Outro personagem que abriu caminhos para o artista foi Sidclei dos Santos. Na entrada da quadra, o mestre-sala e o diretor artístico do Salgueiro se encontraram e relembraram momentos do início da amizade. Carlinhos contou que, no início da carreira, desmontava os figurinos de Sidclei e aproveitava as pedrarias das roupas do amigo para fazer os seus trajes. “Eu cheguei aqui, e o Sidclei me apadrinhou. No início, eu não fazia parte do grupo da diretoria, e ele me contava quando tinha alguma apresentação e mandava eu levar uma roupa”, contou Carlinhos, que chegou a dançar no programa de televisão Xuxa Park por exigência do mestre-sala: “Não estava nada escrito lá, e ele falou: ‘Se ele não dançar, eu não danço’. Só ia dançar ele e as meninas. Foi graças ao Sidclei que me tornei o primeiro passista da escola”, revelou Carlinhos, que concretizou com Sidclei uma grande parceria e amizade. “A gente se trata como irmãos”, afirmou.
Salgueiro, uma escola de oportunidades
Enquanto seguíamos em direção à quadra, Carlinhos refletiu sobre sua trajetória artística e profissional no mundo do samba, destacando o papel transformador que a escola de samba teve em sua vida. Para ele, o Salgueiro é uma “escola de oportunidades”. Foi por meio da agremiação que o artista se profissionalizou, conquistou reconhecimento internacional e viajou para 34 países, levando o seu samba no pé para o mundo. Sua dedicação e talento o levaram a ser condecorado como rei na Austrália e na Inglaterra, além de ser nomeado embaixador do carnaval na Alemanha. “Eu nunca imaginei que um cara da comunidade fosse ter a oportunidade de ir para fora com a bandeira do samba”, declarou orgulhoso de cada passo dado em sua trajetória rumo à expansão do legado do samba.

(O que fazer):
(a) Responda sobre o trecho a respeito de Carlinhos e o Salgueiro:
(i) O que Carlinhos aproveitava dos figurinos de Sidclei no início da carreira?
(ii) Em que programa de televisão Carlinhos dançou por exigência de Sidclei?
(iii) Para quantos países o artista viajou levando o seu samba?
(b) Dê sequência ao texto sobre a trajetória de Carlinhos no Salgueiro, escrevendo a parte que vem logo depois da última frase.

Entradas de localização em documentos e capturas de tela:
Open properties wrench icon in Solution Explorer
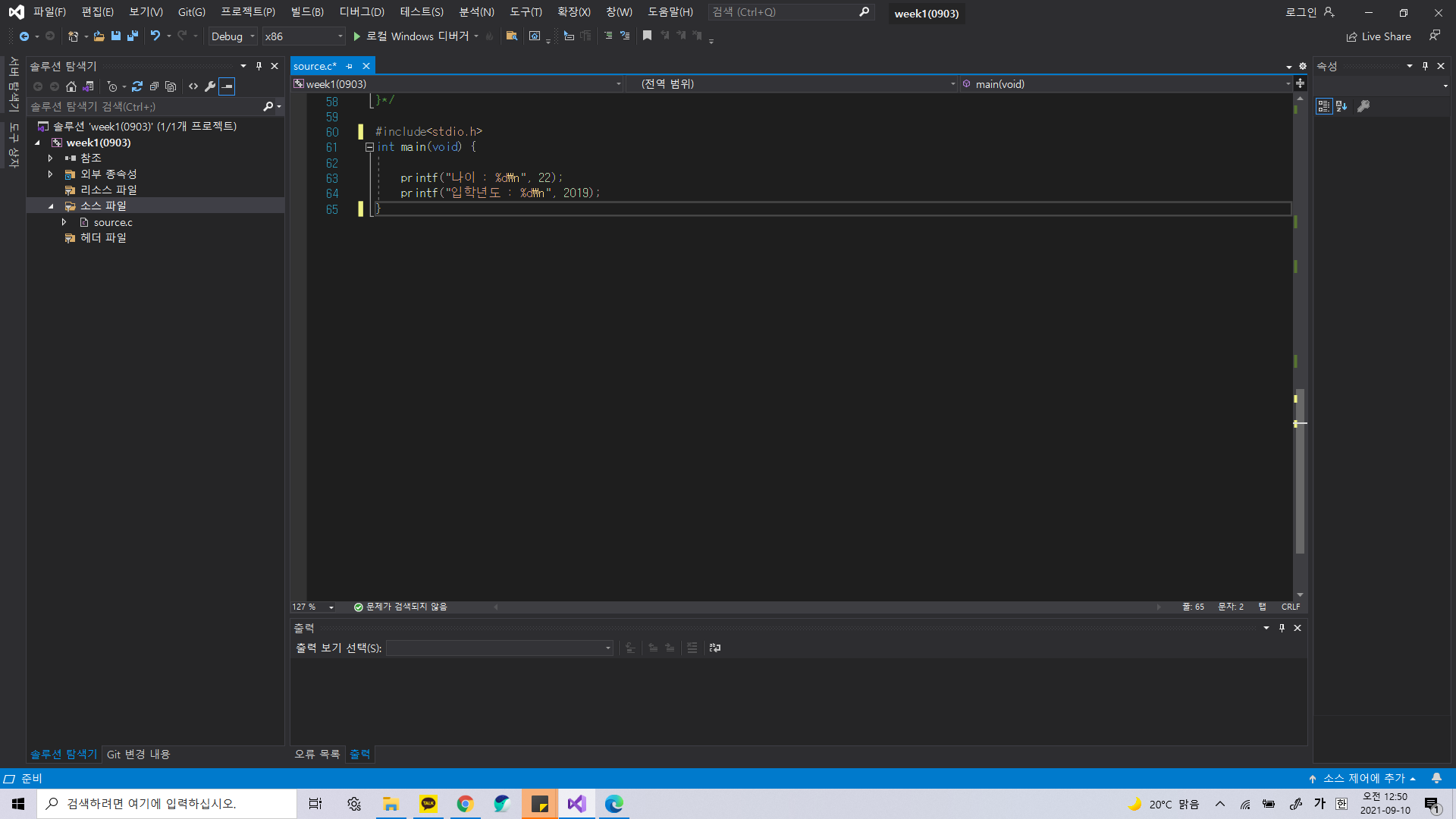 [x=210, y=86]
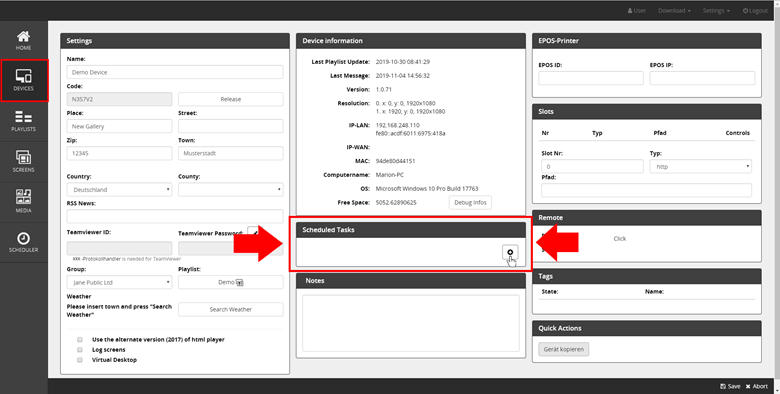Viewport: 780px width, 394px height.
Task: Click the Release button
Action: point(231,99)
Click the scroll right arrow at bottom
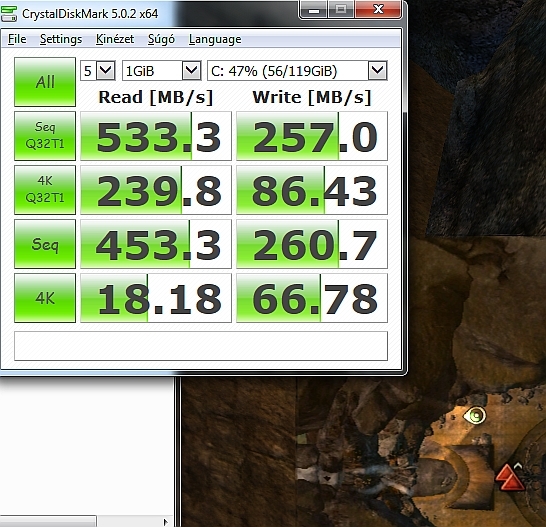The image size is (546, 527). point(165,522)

(Exercícios resolvidos):
(a)
(i) As pedrarias das roupas do amigo.
(ii) No Xuxa Park.
(iii) Para 34 países.

(b)
Quem atesta o prestígio internacional do trabalho do coreógrafo é o bailarino Thálisson Montanari. Recém-chegado da Inglaterra, especialmente para a pré-temporada do Salgueiro, ele conta que Carlinhos é referência lá fora. “O nome da ala de passistas do Salgueiro é referência em Londres”, confirma o gaúcho, que começou a sambar no projeto do artista. “O Carlinhos provoca que a gente saia da nossa zona de conforto. Não é somente o passista sambar, não é isso. É interpretação, é show. Ele trata a gente como artistas”, afirma Thálisson.
Ala Maculelê e o desfile de corpo fechado
A ala Maculelê é uma parte fundamental da caminhada de Carlinhos Salgueiro. Além de desfilar no Salgueiro, a ala também é uma companhia que realiza apresentações fora do carnaval. Alguns de seus integrantes, inclusive, atuam em comissões de frente de outras escolas. Demerson D’Alvaro, o Exu da comissão de frente da Grande Rio em 2020, já integrou a ala. Essa troca de experiências e talentos reforça a importância da ala Maculelê como um celeiro de artistas que transcendem as fronteiras das agremiações.
Para o desfile de 2025, Carlinhos adianta que a ala Maculelê será um dos grandes destaques do Salgueiro, com um elemento cênico que promete emocionar o público. “Vamos mostrar a diversidade que o Morro do Salgueiro tem. Eu estou muito feliz “, declara o coreógrafo, que ressalta o trabalho intenso de ensaios, já em andamento há três meses. “Tem um elemento cênico muito grande. É realmente um espetáculo”, completa, deixando claro que o público pode esperar uma apresentação grandiosa e “babadeira”.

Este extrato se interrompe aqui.